USN ONR (Office of Naval Research) program, IIRC. If it is the same one I'm thinking of, I remember reading about it in 2005 or thereabouts. I think it was still going as of 2008, but I'm not a 100% sure.
 
Sounds like the Oregon Iron Works (OIW) Sea Scout Unmanned Tactical Seaplane. If so, it wasn't ONR but a NAVAIR Small Business Innovative Research incentive (although Wikipedia says that Sea Scout was funded by DARPA as part of a 2005 Vought study).

OIW Sea Scout had a 38hp Wankel rotary engine, weighed 300 lbs, and carried a 25 pound payload. The airframe was based on the wheeled Daedalus/Geneva Aerospace Dakota UAV.
http://www.designation-systems.net/dusrm/app4/dakota.html

It seems there were variations on the theme. As launched in 2006, the Sea Scout had 10 ft wings with endplate tip floats. Later it sprouted 17 ft wings with outboard dihedral and more conventional tip floats on struts at mid span.

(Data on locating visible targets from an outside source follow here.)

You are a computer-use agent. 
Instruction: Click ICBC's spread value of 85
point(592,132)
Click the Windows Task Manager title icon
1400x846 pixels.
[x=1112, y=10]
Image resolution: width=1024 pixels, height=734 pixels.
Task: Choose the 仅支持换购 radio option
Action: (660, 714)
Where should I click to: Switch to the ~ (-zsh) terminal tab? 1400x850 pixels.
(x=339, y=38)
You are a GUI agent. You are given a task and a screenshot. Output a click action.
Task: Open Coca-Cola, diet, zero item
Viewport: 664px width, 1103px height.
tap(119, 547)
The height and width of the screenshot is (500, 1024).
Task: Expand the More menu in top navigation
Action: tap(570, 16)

http://www.flightglobal.com/assets/getAsset.aspx?ItemID=13002
http://www.oregoniron.com/wp-content/gallery/marine/unmanned-air-vehicle-uav-sea-plane.jpg
 
unmanned-air-vehicle-uav-sea-plane.jpg

I have no idea about what size it would be, but I am pretty sure that flying boat was ship-based layout, and its engine position just like this above.
Its shape looks streamlined indeed, very beautiful.
 
Thanks for the correction. I must have mixed it up with another ONR funded seaplane UAV.
 
Grey Havoc: SBIR grants were trendy at the time and a chance for industry leaders to 'manage' applications and then funding for small outfits and academic institutions. I wouldn't be surprised if contemporary UAV SBIRs were handled by the ONR, DARPA, and NAVAIR!